Why, I wondered? but indeed I had very little inclination to speak.

“I want to see your husband particularly. I should like you to live here. Milly says he is going to the Crimea,” said Miss Mortimer. “I hope he’s a reasonable man. Why shouldn’t he leave the army at once? I want him here. You were not the heir to an estate like the Park when he got orders for the Crimea. I see no reason in the world why he should not sell out and stay at home.”

I think she went on saying more, but I did not hear her; the great room swam in my eyes; she seemed all fading away into pale circles. I lost hold of the chair or something I was standing by. I don’t remember anything else till I felt some water dashed on my face, and gradually the pale circles cleared away, and I was in the same room again. I had no idea what had happened to me. I was lying on a sofa, though, now, with my face all wet, and a dreadful singing and buzzing in my ears, and Harry was there. I found out I had fainted. I never did such a thing in all my life before; how very foolish of me! and just when she was talking, too, about that—that chance. I caught hold of Harry’s fingers tight: “Go and speak to her!” I cried out. I could not keep still until he went, for I could see the screen, and knew she was there.

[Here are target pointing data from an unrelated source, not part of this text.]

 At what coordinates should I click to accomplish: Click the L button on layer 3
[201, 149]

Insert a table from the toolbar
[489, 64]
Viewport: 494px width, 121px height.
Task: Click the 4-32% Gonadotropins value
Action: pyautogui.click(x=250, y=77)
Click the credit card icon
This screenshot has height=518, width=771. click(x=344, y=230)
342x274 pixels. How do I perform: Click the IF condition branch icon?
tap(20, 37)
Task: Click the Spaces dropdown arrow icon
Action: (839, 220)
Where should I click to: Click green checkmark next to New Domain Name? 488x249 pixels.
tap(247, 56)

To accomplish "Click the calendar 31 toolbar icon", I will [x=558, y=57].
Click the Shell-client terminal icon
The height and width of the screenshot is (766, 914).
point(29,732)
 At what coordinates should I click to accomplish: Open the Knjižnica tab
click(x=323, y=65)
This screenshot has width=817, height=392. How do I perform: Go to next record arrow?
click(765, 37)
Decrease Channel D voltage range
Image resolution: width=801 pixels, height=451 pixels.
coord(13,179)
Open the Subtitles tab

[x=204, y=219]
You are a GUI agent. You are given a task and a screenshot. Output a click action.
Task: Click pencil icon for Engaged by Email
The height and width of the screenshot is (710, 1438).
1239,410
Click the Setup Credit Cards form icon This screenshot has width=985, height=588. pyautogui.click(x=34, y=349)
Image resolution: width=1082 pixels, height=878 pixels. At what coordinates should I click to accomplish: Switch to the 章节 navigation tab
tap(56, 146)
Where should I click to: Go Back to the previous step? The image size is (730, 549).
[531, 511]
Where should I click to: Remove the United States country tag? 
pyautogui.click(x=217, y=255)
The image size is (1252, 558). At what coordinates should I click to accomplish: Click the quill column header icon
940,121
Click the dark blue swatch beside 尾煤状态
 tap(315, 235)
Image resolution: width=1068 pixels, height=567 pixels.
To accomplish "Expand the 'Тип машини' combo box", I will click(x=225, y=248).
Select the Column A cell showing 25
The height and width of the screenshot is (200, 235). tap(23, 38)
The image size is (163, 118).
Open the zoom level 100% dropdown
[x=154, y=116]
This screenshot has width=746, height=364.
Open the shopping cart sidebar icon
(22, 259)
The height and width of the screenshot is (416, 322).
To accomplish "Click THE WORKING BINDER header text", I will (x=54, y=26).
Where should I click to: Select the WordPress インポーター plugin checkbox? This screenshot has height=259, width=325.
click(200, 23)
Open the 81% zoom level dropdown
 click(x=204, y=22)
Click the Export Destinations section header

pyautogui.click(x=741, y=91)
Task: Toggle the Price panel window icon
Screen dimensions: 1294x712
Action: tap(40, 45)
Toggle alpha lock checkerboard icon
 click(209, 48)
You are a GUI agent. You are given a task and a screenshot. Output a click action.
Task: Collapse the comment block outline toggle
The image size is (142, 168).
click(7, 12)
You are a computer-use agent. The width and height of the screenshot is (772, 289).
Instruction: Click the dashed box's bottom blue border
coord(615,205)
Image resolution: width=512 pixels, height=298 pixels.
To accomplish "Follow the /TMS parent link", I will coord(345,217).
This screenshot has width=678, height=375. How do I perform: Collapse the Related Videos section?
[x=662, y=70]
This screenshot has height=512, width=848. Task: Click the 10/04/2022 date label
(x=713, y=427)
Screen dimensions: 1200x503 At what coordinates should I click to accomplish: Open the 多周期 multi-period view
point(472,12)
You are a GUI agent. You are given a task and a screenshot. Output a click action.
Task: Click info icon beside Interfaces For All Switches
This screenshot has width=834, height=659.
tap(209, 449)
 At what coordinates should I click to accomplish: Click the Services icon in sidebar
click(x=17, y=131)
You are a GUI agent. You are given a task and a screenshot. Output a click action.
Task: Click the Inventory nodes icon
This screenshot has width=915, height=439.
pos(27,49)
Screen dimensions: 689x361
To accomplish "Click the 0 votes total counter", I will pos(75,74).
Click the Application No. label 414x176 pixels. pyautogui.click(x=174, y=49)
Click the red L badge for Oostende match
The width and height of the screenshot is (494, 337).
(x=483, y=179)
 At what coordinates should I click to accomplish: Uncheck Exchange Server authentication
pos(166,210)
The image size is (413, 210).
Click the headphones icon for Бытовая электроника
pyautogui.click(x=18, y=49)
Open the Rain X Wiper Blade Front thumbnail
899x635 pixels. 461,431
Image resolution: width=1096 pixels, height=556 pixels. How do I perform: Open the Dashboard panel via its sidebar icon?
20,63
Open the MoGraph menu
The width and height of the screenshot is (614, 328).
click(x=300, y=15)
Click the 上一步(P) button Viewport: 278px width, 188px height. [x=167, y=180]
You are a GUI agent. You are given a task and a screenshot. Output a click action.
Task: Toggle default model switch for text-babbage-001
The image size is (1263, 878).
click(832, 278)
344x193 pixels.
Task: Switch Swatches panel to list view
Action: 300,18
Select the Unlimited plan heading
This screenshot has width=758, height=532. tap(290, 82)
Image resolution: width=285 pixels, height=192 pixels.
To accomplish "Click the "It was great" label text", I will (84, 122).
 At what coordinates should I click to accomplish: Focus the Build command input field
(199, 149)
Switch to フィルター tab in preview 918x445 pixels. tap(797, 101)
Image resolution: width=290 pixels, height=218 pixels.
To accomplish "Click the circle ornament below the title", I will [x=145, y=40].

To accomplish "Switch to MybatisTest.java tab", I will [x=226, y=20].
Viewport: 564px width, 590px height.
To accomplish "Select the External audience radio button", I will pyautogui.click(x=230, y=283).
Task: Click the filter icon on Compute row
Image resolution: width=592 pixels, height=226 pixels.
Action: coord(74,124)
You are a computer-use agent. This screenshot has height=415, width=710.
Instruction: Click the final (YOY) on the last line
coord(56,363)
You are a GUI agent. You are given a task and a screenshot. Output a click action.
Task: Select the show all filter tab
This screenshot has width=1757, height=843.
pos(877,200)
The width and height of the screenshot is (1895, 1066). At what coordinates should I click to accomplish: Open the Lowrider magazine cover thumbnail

When he disappeared behind the screen, and when, after a moment, Aunt Milly followed, always keeping her eyes on me, I lay perfectly still, grasping my two hands in each other. My mind was all seething up, as if in a fever, round what she had said. I was conscious of nothing else. I could not hear what they were saying now for the noise in my ears; but as I lay still a strange succession of feelings came over me. It was like so many breezes of wind, each cooler,—nay, I mean colder,—than the other. First it occurred to me what other people would say of him, of Harry, whom no one now durst breathe a doubt upon; then I thought of him fighting with himself for my sake, trying to put down his manhood and his honour to save breaking his wife’s heart; then I came to myself last of all. Would I? could I? I groaned aloud in my anguish. Oh, Russian woman, what would you say? There are plenty to be killed and sacrificed. Shall we let our children’s fathers go, to be lost in that smoke and battle? Harry burst out to me from behind the screen when I was in this darkness. I never saw him look as he looked then. He took my two hands and cried out in an appeal and remonstrance, “Milly, do you say so?” looking down at me with his eyes all in a blaze. I could not bear it. I put him away—thrust him away. They say I cried out to God in my despair. I cannot tell anything that I said but “Go!” Oh, Russian woman, I wonder if you made up your mind as I did! No, not if it were to break my heart; we could die, all of us, when the good Lord pleased; but the good Lord never pleased that one of us should make the other fail.

Chapter V.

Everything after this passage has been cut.